-- Opening Marker --

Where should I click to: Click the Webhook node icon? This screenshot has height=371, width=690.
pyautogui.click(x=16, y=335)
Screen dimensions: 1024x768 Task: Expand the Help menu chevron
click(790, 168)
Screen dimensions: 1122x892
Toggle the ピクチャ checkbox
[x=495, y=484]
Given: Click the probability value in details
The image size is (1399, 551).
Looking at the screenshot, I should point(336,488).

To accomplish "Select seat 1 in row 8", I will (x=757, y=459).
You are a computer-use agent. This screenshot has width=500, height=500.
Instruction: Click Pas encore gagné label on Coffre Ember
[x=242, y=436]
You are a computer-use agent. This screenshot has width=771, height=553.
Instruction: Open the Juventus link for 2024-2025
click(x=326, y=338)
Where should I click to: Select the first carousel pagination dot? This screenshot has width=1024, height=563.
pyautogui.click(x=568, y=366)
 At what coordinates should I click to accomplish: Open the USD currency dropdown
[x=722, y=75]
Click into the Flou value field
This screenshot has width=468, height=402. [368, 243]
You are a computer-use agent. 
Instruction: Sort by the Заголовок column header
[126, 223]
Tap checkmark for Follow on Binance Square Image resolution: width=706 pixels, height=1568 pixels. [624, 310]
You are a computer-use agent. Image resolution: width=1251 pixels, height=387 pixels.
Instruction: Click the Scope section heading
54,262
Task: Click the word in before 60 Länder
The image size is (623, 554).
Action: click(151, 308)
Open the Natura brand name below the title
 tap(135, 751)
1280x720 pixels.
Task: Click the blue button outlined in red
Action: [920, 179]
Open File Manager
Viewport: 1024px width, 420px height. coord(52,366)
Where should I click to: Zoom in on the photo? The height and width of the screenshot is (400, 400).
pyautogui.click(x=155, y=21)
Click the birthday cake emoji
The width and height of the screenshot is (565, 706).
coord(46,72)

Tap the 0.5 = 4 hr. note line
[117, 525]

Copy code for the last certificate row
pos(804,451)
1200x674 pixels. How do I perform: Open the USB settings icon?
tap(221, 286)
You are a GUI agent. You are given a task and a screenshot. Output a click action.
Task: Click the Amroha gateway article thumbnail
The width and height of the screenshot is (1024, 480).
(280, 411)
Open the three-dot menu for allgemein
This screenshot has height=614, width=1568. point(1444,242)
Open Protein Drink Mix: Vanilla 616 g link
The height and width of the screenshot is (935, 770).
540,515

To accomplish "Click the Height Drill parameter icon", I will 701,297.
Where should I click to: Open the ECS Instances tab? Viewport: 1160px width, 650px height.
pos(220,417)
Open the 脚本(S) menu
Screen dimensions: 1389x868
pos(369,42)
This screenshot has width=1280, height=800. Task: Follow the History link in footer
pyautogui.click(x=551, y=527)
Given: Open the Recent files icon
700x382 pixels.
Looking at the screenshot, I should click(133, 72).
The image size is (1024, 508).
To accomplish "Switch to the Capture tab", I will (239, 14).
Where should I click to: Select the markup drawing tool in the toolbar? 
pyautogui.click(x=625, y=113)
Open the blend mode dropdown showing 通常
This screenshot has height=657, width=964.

-- Closing Marker --

Give the complete listing again, exactly as it appears above.

Where should I click to: Click the Webhook node icon? This screenshot has height=371, width=690.
pyautogui.click(x=16, y=335)
Screen dimensions: 1024x768 Task: Expand the Help menu chevron
click(790, 168)
Screen dimensions: 1122x892
Toggle the ピクチャ checkbox
[x=495, y=484]
Given: Click the probability value in details
The image size is (1399, 551).
Looking at the screenshot, I should point(336,488).

To accomplish "Select seat 1 in row 8", I will (x=757, y=459).
You are a computer-use agent. This screenshot has width=500, height=500.
Instruction: Click Pas encore gagné label on Coffre Ember
[x=242, y=436]
You are a computer-use agent. This screenshot has width=771, height=553.
Instruction: Open the Juventus link for 2024-2025
click(x=326, y=338)
Where should I click to: Select the first carousel pagination dot? This screenshot has width=1024, height=563.
pyautogui.click(x=568, y=366)
 At what coordinates should I click to accomplish: Open the USD currency dropdown
[x=722, y=75]
Click into the Flou value field
This screenshot has width=468, height=402. [368, 243]
You are a computer-use agent. 
Instruction: Sort by the Заголовок column header
[126, 223]
Tap checkmark for Follow on Binance Square Image resolution: width=706 pixels, height=1568 pixels. [624, 310]
You are a computer-use agent. Image resolution: width=1251 pixels, height=387 pixels.
Instruction: Click the Scope section heading
54,262
Task: Click the word in before 60 Länder
The image size is (623, 554).
Action: click(151, 308)
Open the Natura brand name below the title
 tap(135, 751)
1280x720 pixels.
Task: Click the blue button outlined in red
Action: [920, 179]
Open File Manager
Viewport: 1024px width, 420px height. coord(52,366)
Where should I click to: Zoom in on the photo? The height and width of the screenshot is (400, 400).
pyautogui.click(x=155, y=21)
Click the birthday cake emoji
The width and height of the screenshot is (565, 706).
coord(46,72)

Tap the 0.5 = 4 hr. note line
[117, 525]

Copy code for the last certificate row
pos(804,451)
1200x674 pixels. How do I perform: Open the USB settings icon?
tap(221, 286)
You are a GUI agent. You are given a task and a screenshot. Output a click action.
Task: Click the Amroha gateway article thumbnail
The width and height of the screenshot is (1024, 480).
(280, 411)
Open the three-dot menu for allgemein
This screenshot has height=614, width=1568. point(1444,242)
Open Protein Drink Mix: Vanilla 616 g link
The height and width of the screenshot is (935, 770).
540,515

To accomplish "Click the Height Drill parameter icon", I will 701,297.
Where should I click to: Open the ECS Instances tab? Viewport: 1160px width, 650px height.
pos(220,417)
Open the 脚本(S) menu
Screen dimensions: 1389x868
pos(369,42)
This screenshot has width=1280, height=800. Task: Follow the History link in footer
pyautogui.click(x=551, y=527)
Given: Open the Recent files icon
700x382 pixels.
Looking at the screenshot, I should click(133, 72).
The image size is (1024, 508).
To accomplish "Switch to the Capture tab", I will (239, 14).
Where should I click to: Select the markup drawing tool in the toolbar? 
pyautogui.click(x=625, y=113)
Open the blend mode dropdown showing 通常
This screenshot has height=657, width=964.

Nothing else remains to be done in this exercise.